Thursday, 27 April 2017

US fines ZTE $1.2bn for shipping kit to Iran, North Korea

By Nick Wood, Total Telecom
Tuesday 07 March 17

Chinese kit maker slapped with record-breaking penalty for 'systemically misleading' authorities.

ZTE has been fined $1.19 billion (€1.13 billion) by the U.S. government for illegally shipping network equipment to Iran and North Korea. The Chinese kit maker was also found to have lied to investigators and destroyed evidence of its misdeeds in order to cover its tracks. As part of a settlement with U.S. authorities, ZTE has agreed to active audit and compliance requirements designed to prevent and detect future violations. If ZTE steps out of line, a seven-year ban on exports of ZTE products containing U.S.-made technology will be triggered…

ZTE has been fined $1.19 billion (€1.13 billion) by the U.S. government for illegally shipping network equipment to Iran and North Korea.
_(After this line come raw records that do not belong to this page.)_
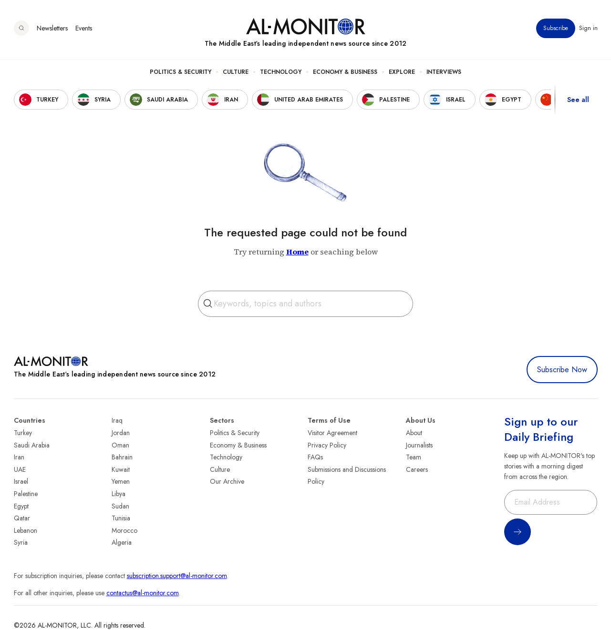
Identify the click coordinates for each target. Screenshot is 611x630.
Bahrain (122, 457)
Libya (118, 493)
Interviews (443, 72)
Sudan (120, 506)
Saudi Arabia (32, 445)
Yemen (121, 481)
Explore (402, 72)
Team (413, 457)
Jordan (121, 432)
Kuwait (121, 469)
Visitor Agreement (332, 432)
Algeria (122, 542)
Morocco (124, 530)
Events (83, 28)
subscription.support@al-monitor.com (177, 575)
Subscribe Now (562, 369)
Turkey (23, 432)
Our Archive (227, 481)
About (414, 432)
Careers (417, 469)
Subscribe (555, 28)
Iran (19, 457)
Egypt (21, 506)
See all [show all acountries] (578, 99)
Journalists (419, 445)
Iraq (117, 420)
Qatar (22, 518)
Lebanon (25, 530)
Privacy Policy (327, 445)
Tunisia (121, 518)
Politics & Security (180, 72)
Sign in (588, 28)
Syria (21, 542)
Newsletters (52, 28)
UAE (20, 469)
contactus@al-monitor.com (142, 593)
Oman (120, 445)
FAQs (315, 457)
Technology (280, 72)
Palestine (26, 493)
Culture (236, 72)
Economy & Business (345, 72)
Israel (21, 481)
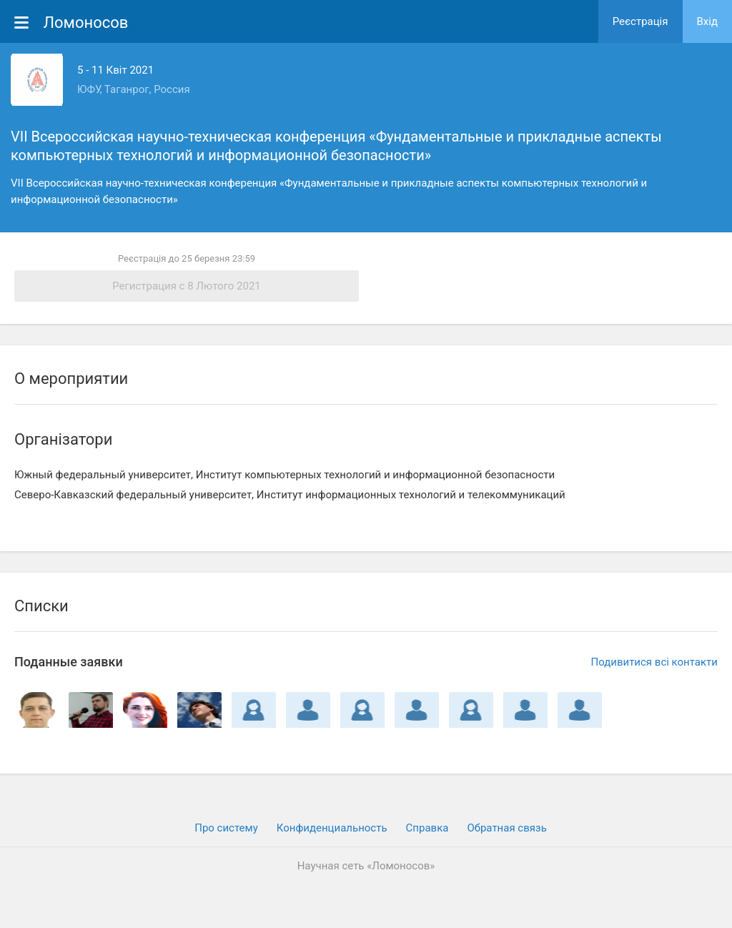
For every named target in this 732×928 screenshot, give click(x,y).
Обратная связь (506, 827)
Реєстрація (640, 21)
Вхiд (707, 21)
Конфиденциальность (332, 827)
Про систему (226, 827)
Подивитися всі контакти (654, 662)
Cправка (427, 827)
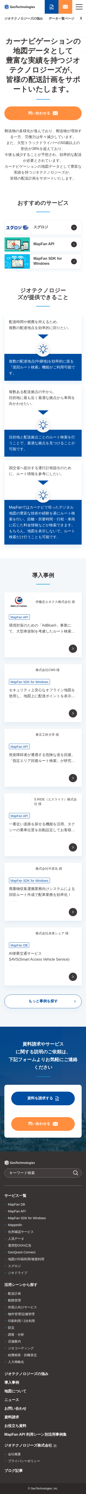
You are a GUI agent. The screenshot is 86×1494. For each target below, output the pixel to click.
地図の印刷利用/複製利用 (26, 1259)
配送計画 (14, 1293)
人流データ (16, 1238)
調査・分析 (16, 1334)
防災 (11, 1327)
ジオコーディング (21, 1348)
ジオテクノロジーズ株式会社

The Chinese kit maker was also found to have lied to investigators and destroyed evidence of its misdeeds in order to cover its tracks.
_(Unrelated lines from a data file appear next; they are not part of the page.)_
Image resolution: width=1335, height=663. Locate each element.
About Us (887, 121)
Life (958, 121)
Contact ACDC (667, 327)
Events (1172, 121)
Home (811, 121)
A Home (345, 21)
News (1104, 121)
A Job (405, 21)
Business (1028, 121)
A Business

As part of a settlement with U.S. authorities, ZTE has agreed to active audit and compliance requirements designed to prevent and detect future violations. If ZTE steps out of line, a seven-year ban on exports of ZTE products containing U.S.-made technology will be triggered.

"Those who flout our economic sanctions and export control laws will not go unpunished – they will suffer the harshest of consequences," said commerce secretary Wilbur Ross, in a statement.
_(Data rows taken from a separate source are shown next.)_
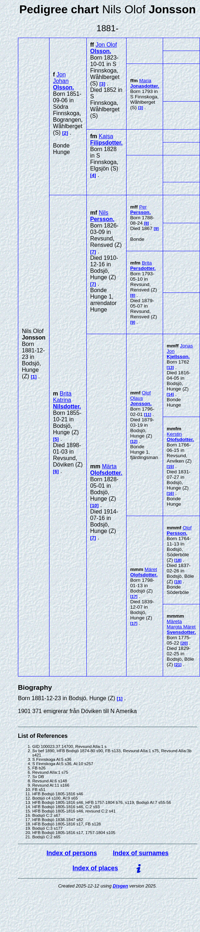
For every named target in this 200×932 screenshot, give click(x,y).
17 (134, 596)
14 (170, 394)
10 (94, 505)
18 (178, 560)
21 (178, 664)
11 (148, 414)
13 (170, 367)
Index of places (95, 868)
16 (170, 493)
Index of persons (72, 853)
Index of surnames (140, 853)
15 (170, 466)
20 (184, 643)
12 (134, 441)
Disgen (120, 886)
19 (178, 582)
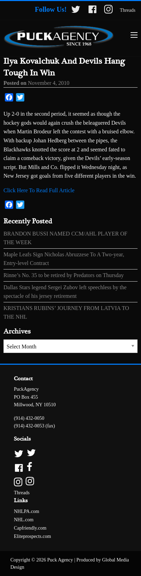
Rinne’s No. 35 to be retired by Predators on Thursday (63, 275)
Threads (127, 10)
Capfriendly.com (30, 528)
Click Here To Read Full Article (38, 190)
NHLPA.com (26, 511)
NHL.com (23, 519)
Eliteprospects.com (32, 536)
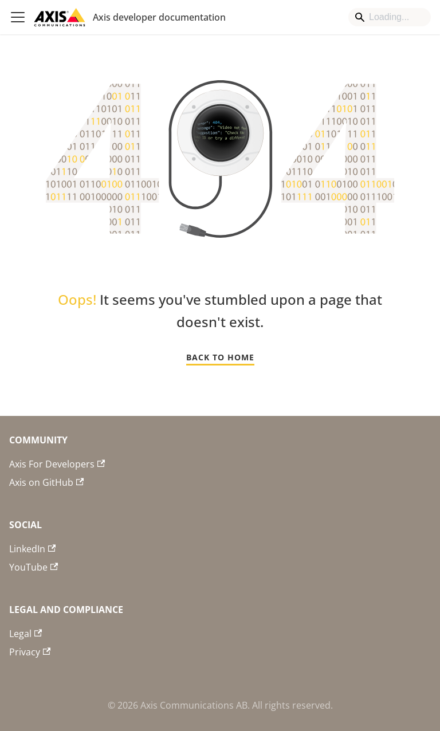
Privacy (29, 652)
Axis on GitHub (46, 482)
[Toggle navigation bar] (17, 17)
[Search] (389, 17)
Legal (25, 633)
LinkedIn (32, 549)
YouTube (33, 567)
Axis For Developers (57, 464)
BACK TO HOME (220, 357)
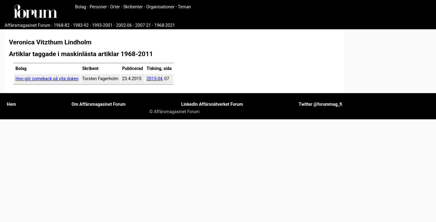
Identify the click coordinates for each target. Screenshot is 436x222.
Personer (98, 6)
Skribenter (133, 6)
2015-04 (154, 78)
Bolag (80, 6)
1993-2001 (102, 25)
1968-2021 (164, 25)
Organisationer (160, 6)
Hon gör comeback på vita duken (46, 78)
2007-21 (143, 25)
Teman (184, 6)
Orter (115, 6)
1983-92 (81, 25)
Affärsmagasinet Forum (27, 25)
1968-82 (61, 25)
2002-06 (124, 25)
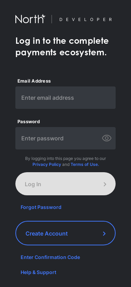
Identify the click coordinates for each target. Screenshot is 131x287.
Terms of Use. (85, 164)
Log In (65, 184)
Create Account (65, 233)
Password (28, 121)
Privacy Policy (46, 164)
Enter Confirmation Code (50, 257)
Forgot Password (41, 207)
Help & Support (38, 272)
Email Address (34, 81)
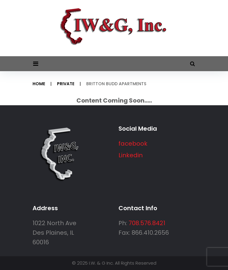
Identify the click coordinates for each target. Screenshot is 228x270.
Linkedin (130, 155)
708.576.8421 (147, 223)
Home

"ZTE acknowledges the mistakes it made, takes responsibility for them, and remains committed to positive change in the company," said ZTE chairman and CEO Zhao Xianming.

An investigation by U.S. authorities revealed that between January 2010 and April 2016, ZTE conspired to evade export controls on Iran in order to secure lucrative deals to supply and operate telecom networks there. It did so through the establishment and use of several shell companies.

Shipped items included routers, microprocessors, and servers.

ZTE was also found to have made 283 shipments of controlled products to North Korea with knowledge that by doing so it was violating export rules.

When confronted by the authorities, ZTE falsely claimed to have stopped shipments to Iran in March 2012. It then took measures to destroy evidence that it was still breaking the rules.

This included forming a 13-member team tasked with deleting, removing, or sanitising all materials pertaining to its illicit activities post-March 2012. Members of this team were required to delete their emails on a nightly basis and sign a non-disclosure agreement (NDA) related to any material they destroyed. They faced a $150,000 fine for breaking the NDA.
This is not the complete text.